While I validated that the server was responding, the Getting Started documentation provides context on how to evaluate LLM performance of Red Hat AI Inference Server. Key metrics include:

  • Time to first token (TTFT): How long until the first token is generated.
  • Time per output token (TPOT): How long it takes to provide each output token across users.
  • Latency: Total time for a complete response.
  • Throughput: How many output tokens can be produced simultaneously.

A procedure is outlined to run a benchmark test using a vLLM script (benchmark_serving.py) to measure these metrics and compare performance, potentially against other inference servers.

Troubleshooting Common Issues

Setting up an inference server can involve troubleshooting. The Getting Started documentation has a troubleshooting section that covers common issues related to model loading, memory, networking, and GPU drivers.

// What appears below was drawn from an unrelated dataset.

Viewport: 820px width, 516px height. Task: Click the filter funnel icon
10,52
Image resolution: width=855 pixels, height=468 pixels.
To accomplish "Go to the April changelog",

  • Model Loading Errors: I would start by evaluating the GPU memory and the size of the LLM. Specifically the context length as this can vary and can be reduced a lot of times for efficiency.
  • For persistent issues, enabling debug logging by exporting VLLM_LOGGING_LEVEL=DEBUG is helpful to check detailed logs.

Often, reducing the --max-model-len will help, unless you have a use-case that requires a very large context.

Integrate Red Hat AI Inference Server with Open WebUI

As I mentioned before, I already have Open WebUI running and serving Ollama models, but now I want to take advantage of the super efficient models and features of Hugging Face and Red Hat.

Some of my friends, family, and some other hobby communities that I’m a part of are taking advantage of the Knowledge Bank, Prompts, Tools and behind the scenes RAG features of Open Web UI.

Since the Red Hat AI Inference Server follows the OpenAI API standards, the connection can be added in Open WebUI GUI Admin Panel > Settings > Connections

Red Hat AI Inference Server and Open WebUI are both running as containers on the same host, so configure the IP:port and token details.

In a new chat, I seleted the Red Hat model being served by the Red Hat AI Inference Server and asked a simple question for testing.

In the output from the infrerence server we can see the same chat comnpletion details along with the prompt for the chat.

Connection Success and Future Plans

Success! Now I have a connection to Red Hat AI Inference Server and all the models my GPU can handle. This means, I can use my Knowledge, Tools, and Prompts already defined in Open WebUI with any Model being served by Red Hat AI Inference Server while also taking advantage of the features it has to offer.

Next, I plan to explore integrating RHAIIS as a node to enhance automation workflows in Ansible Automation Platform.

This journey has provided a valuable insight into the capabilities and technical considerations when deploying Red Hat AI Inference Server locally.